— Start Provided records —

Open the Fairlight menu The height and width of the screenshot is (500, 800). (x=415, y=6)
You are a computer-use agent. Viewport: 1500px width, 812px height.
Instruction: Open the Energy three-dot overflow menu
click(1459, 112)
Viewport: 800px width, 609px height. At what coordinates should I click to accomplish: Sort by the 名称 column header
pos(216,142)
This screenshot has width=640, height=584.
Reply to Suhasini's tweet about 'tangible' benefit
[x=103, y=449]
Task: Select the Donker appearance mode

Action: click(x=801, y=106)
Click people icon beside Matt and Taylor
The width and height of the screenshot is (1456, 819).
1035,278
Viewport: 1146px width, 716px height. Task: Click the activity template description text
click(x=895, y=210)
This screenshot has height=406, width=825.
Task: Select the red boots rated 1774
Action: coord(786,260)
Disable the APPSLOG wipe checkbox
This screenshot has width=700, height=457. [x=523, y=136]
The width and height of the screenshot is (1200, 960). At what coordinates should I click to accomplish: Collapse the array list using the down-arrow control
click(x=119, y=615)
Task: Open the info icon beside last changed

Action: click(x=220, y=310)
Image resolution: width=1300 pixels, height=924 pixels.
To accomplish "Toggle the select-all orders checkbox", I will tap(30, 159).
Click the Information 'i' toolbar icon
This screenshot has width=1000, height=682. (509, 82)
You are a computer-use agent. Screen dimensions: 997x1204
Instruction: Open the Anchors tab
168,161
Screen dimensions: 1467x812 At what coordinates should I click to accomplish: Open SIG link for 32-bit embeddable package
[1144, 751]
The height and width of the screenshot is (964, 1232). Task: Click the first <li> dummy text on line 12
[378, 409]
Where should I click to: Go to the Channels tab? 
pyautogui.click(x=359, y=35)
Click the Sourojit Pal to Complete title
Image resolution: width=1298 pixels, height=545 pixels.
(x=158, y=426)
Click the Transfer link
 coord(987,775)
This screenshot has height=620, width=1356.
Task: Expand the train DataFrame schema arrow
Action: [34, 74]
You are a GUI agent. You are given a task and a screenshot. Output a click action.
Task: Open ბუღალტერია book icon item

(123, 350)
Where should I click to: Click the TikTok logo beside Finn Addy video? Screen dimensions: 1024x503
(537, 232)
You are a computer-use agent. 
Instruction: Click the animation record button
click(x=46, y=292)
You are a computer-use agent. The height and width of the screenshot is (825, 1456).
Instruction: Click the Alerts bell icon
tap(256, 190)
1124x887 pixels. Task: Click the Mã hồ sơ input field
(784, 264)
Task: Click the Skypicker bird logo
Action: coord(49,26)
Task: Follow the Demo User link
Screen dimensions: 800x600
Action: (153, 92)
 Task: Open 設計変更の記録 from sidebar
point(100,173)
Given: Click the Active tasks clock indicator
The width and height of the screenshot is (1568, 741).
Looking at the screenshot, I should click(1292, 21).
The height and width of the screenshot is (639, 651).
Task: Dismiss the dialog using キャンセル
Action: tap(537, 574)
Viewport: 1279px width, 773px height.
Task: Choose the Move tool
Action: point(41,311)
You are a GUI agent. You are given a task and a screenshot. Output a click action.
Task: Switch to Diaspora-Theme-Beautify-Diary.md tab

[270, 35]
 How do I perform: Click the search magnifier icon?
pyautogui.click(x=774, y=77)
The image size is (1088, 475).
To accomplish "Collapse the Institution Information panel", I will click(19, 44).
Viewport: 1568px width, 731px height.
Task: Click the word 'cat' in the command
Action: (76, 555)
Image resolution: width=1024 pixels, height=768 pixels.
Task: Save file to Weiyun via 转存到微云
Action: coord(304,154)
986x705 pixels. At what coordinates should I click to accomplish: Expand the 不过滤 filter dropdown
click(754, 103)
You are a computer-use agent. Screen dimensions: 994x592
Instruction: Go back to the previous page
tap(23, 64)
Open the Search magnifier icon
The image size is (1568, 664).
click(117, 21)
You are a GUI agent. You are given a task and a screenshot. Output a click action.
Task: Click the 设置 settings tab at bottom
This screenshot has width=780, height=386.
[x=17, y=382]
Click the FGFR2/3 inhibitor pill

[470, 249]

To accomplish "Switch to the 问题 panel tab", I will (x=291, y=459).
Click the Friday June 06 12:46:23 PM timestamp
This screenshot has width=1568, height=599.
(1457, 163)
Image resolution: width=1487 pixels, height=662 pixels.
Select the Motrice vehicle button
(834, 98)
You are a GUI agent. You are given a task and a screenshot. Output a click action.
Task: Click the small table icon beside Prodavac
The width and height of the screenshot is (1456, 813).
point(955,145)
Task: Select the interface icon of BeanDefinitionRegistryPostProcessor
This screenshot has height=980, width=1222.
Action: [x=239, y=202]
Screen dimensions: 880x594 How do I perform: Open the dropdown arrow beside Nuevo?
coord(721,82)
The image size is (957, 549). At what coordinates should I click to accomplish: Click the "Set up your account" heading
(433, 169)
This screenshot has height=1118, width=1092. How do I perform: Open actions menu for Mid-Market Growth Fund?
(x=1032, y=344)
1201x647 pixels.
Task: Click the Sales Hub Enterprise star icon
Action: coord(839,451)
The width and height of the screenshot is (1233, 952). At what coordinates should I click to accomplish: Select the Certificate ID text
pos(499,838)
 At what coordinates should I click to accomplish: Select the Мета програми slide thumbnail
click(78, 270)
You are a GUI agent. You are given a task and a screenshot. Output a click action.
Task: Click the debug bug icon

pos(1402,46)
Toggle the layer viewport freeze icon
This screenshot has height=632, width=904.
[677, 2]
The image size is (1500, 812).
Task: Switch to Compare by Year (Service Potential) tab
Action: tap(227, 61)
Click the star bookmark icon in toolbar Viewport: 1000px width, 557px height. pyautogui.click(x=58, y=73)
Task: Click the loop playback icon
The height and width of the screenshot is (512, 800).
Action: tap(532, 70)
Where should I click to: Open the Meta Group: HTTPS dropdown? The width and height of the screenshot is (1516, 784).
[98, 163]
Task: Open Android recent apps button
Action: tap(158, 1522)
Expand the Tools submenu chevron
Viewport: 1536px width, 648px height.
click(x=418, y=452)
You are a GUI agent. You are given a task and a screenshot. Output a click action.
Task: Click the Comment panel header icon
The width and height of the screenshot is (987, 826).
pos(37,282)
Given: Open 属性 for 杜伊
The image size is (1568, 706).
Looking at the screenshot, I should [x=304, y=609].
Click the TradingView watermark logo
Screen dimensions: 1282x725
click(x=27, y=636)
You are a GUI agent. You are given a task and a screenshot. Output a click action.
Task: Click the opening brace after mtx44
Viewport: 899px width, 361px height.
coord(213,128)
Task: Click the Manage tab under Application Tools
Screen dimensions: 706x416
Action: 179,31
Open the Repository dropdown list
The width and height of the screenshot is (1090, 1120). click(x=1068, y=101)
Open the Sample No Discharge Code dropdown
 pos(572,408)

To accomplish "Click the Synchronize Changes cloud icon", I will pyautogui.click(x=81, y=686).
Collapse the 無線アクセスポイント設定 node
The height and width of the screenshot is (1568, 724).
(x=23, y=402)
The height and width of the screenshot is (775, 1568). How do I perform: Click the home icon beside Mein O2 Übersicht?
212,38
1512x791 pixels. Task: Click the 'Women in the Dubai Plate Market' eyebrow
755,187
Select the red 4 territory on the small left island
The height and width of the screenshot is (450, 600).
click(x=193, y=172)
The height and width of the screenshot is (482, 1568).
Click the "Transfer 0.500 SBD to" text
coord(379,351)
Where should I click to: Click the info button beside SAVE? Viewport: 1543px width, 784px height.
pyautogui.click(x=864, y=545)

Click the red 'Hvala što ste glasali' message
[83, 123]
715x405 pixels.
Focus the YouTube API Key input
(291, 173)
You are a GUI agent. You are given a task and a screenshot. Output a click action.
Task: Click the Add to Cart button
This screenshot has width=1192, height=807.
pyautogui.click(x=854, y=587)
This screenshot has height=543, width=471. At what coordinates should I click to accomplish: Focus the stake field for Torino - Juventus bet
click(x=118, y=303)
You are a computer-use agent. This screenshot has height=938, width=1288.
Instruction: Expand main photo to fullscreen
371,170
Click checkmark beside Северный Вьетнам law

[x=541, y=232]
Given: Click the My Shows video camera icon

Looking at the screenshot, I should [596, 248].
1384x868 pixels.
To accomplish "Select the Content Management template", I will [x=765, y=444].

— End Provided records —

Write out the rows above as a numbered list, from the very first line down to and including the line with "click(1459, 112)". Skip any blank lines.

1. Open the Fairlight menu The height and width of the screenshot is (500, 800). (x=415, y=6)
2. You are a computer-use agent. Viewport: 1500px width, 812px height.
3. Instruction: Open the Energy three-dot overflow menu
4. click(1459, 112)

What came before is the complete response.